1er janvier 2024
Le plus beau est au devant de nous!
LIVRE DES NOMBRES (6, 22-27)
Le Seigneur parla à Moïse. Il dit : « Parle à Aaron et à ses fils. Tu leur diras : Voici en quels termes vous bénirez les fils d’Israël : “Que le Seigneur te bénisse et te garde ! Que le Seigneur fasse briller sur toi son visage, qu’il te prenne en grâce ! Que le Seigneur tourne vers toi son visage, qu’il t’apporte la paix !” Ils invoqueront ainsi mon nom sur les fils d’Israël, et moi, je les bénirai. »
LETTRE DE SAINT PAUL APÔTRE AUX GALATES (4, 4-7)
Frères, lorsqu’est venue la plénitude des temps, Dieu a envoyé son Fils, né d’une femme et soumis à la loi de Moïse, afin de racheter ceux qui étaient soumis à la Loi et pour que nous soyons adoptés comme fils. Et voici la preuve que vous êtes des fils : Dieu a envoyé l’Esprit de son Fils dans nos cœurs, et cet Esprit crie « Abba! », c’est-à-dire : Père ! Ainsi tu n’es plus esclave, mais fils, et puisque tu es fils, tu es aussi héritier : c’est l’œuvre de Dieu.
ÉVANGILE DE JÉSUS CHRIST SELON SAINT LUC (2, 16-21)
En ce temps-là, les bergers se hâtèrent d’aller à Bethléem, et ils découvrirent Marie et Joseph, avec le nouveau-né couché dans la mangeoire.
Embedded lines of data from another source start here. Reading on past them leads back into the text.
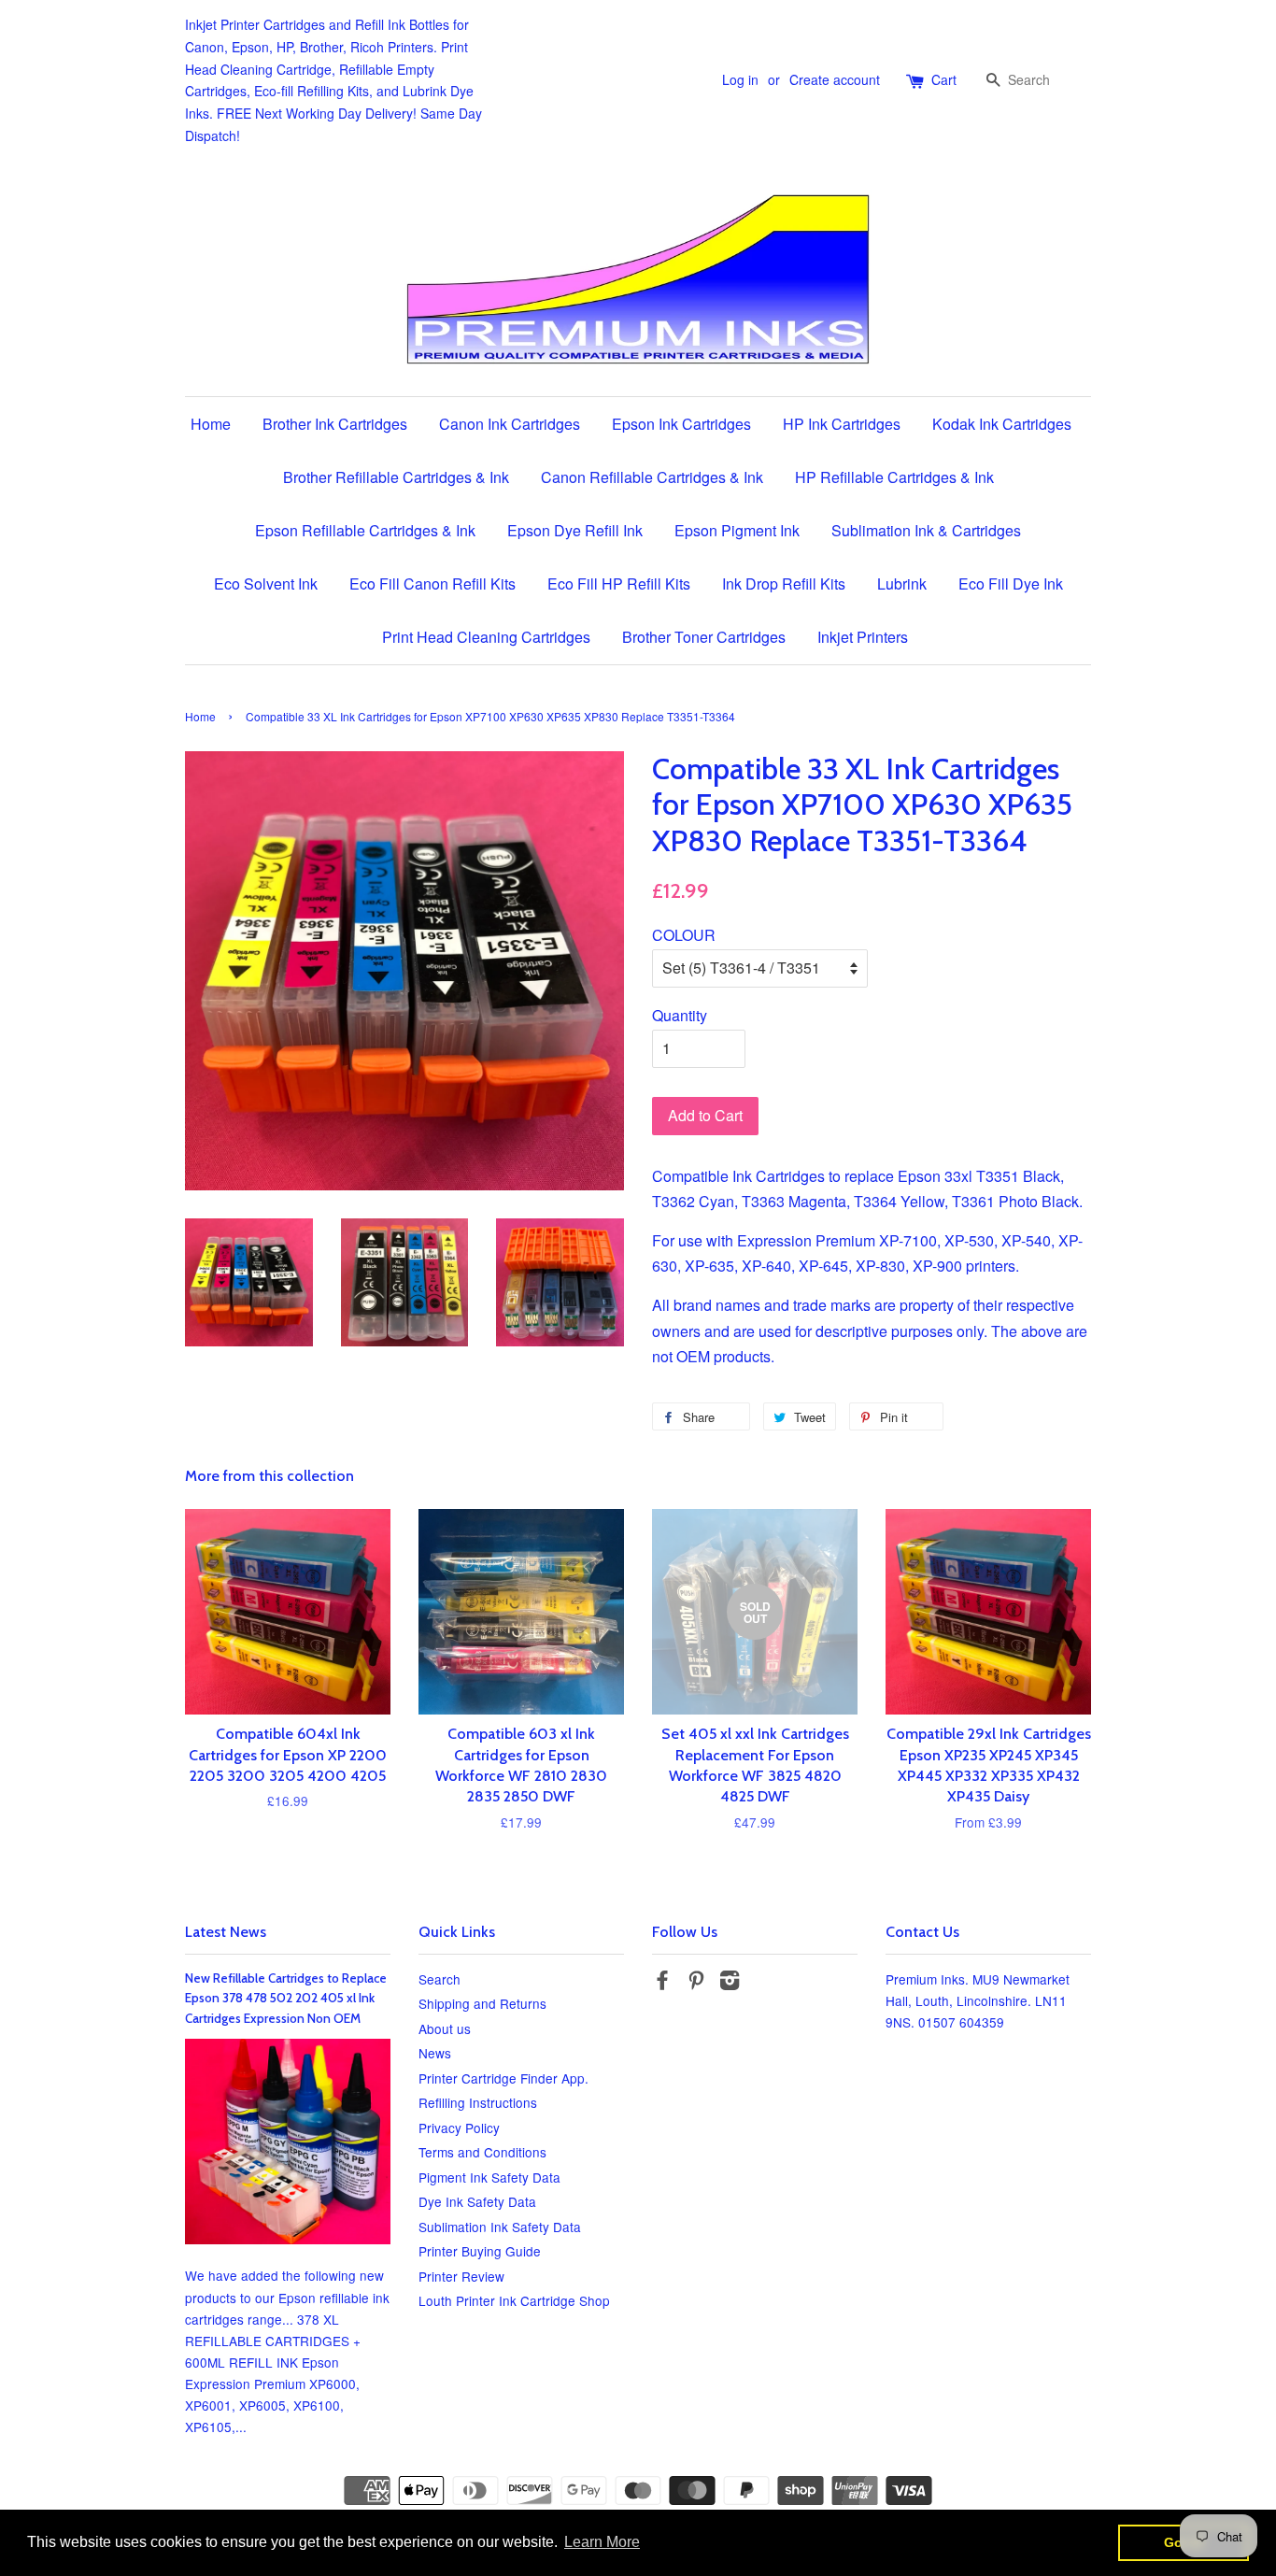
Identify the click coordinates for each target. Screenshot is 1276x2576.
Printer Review (461, 2276)
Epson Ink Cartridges (681, 423)
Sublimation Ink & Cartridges (926, 530)
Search (439, 1979)
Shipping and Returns (482, 2003)
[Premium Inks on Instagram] (729, 1982)
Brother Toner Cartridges (704, 637)
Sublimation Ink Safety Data (499, 2226)
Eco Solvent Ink (266, 583)
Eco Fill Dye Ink (1010, 583)
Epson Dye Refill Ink (575, 530)
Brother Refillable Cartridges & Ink (396, 477)
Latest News (225, 1932)
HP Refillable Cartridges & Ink (894, 477)
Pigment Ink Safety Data (489, 2177)
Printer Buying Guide (479, 2251)
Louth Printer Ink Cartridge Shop (514, 2300)
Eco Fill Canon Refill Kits (432, 583)
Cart (944, 79)
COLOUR (684, 935)
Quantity (679, 1015)
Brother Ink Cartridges (334, 423)
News (434, 2052)
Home (211, 423)
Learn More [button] (602, 2542)
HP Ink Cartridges (841, 423)
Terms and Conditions (482, 2151)
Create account (834, 79)
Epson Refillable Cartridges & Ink (365, 530)
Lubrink (902, 583)
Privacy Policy (459, 2127)
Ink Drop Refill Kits (783, 583)
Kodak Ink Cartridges (1001, 423)
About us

Après avoir vu, ils racontèrent ce qui leur avait été annoncé au sujet de cet enfant. Et tous ceux qui entendirent s’étonnaient de ce que leur racontaient les bergers. Marie, cependant, retenait tous ces événements et les méditait dans son cœur. Les bergers repartirent; ils glorifiaient et louaient Dieu pour tout ce qu’ils avaient entendu et vu, selon ce qui leur avait été annoncé.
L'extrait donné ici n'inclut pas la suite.